The mother of a dear friend lives in an assisted living facility in Florida. My friend hasn’t seen her mom since the outbreak of the coronavirus in late February, but each month the staff organizes a parade in front of the facility, so that children and grandchildren can drive by in their cars and wave and honk horns.
Sounds horrible (almost as horrible as living in a “facility”), but the photos my friend sent were touching. The older adults were in lawn chairs, close to the street, and many of them had tears in their eyes, grateful to see and hear loved ones without needing an online platform such as FaceTime or Zoom.
My own mother celebrated her 94th birthday in May. The facility where she lives in Grand Rapids did not organize a parade, but I drove over and serenaded her with a heartfelt rendition of “Happy Birthday” from ground level. My voice didn’t carry as far as I thought it would, so my mother stood on her third-floor balcony and listened to me sing on her phone, as I sang into mine. She said my singing was “beautiful,” and maybe it is to my mother.
Being isolated for so many months can’t be good for older adults, but I read recently that older adults are better equipped for isolation than the rest of us because they spent a great deal of time alone before the pandemic. I haven’t asked my mother about this theory, because I try to stay positive in our phone conversations, but I suspect that she would agree. She survived the Great Depression, World War II, and my adolescence, so the last few months must seem easy by comparison.
To be honest, I’m not doing quite as well as she is. No need to send cards or flowers to cheer me up, but I was ready to get on with my life a few months ago. I was ready to go back to the gym and to favorite restaurants. I had a good summer planned too, with road trips to Stratford, Ontario, Gambier, Ohio, and the Leelanau Peninsula. All of that came to an end in late May, as it became clear that the virus wasn’t cooperating, that all of our sheltering in place seems to have been squandered with the rush to open up the economy.
I’m irritated by people who put their personal freedom ahead of the welfare of all, but my irritation hasn’t diminished my hopefulness. I’m hopeful by nature. Not optimistic, but hopeful. There’s a difference.
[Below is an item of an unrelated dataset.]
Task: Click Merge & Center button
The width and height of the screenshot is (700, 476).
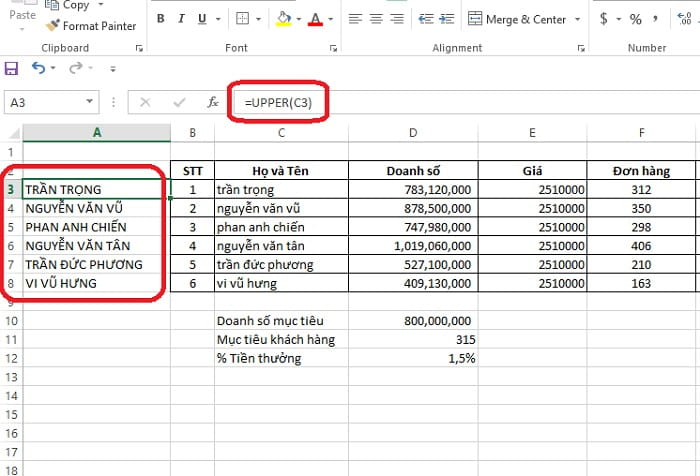Action: click(517, 19)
You may have heard of the Stockdale Paradox, which was named after the naval officer James Stockdale who was a prisoner of war in North Vietnam. According to the Stockdale Paradox (you can read more about it in Jim Collins’ bestselling book Good to Great), optimists are frequently disappointed. In fact, in a prisoner of war situation, optimists are often the first to have their spirits crushed. The rumor of a release date sends spirits soaring, but when the date comes and goes, optimists often feel the disappointment more acutely than anyone else. (I assume that pessimists were not great company in these situations and that they were no better equipped to survive.)
But those who lived with hope, those who stubbornly believed, in the face of all evidence to the contrary, that they would survive—they were the ones who took disappointment in stride. They were the ones who were still around when the day of freedom finally arrived. They were the ones like James Stockdale who went on to become president of The Citadel and a vice presidential candidate (on Ross Perot’s 1992 ticket).
Hope requires far more courage than optimism. Optimism, to my mind, always has a shallow feel to it, like a sunny disposition—chipper, light-hearted, buoyant, all good things in themselves, but not sustainable in the face of hard times, like our current political situation, for example.
Hope is different. Hope has depth and substance. As a believer, I can be a hopeful person, without always being optimistic. I trust that the arc of history bends toward justice. I trust that the “Beloved Community,” a term popularized by the Rev. Dr. Martin Luther King, Jr., a society based on justice, equal opportunity, and love of one’s fellow human beings, will one day become a reality. I trust that the peaceable kingdom described by the Old Testament prophet Isaiah, where “the wolf shall live with the lamb, the leopard shall lie down with the kid, the calf and the fatling together,” will turn out to be more than lovely poetry.
I believe these things, just as I believe that there will one day be life after Covid-19. It’s just that I can’t see it right now.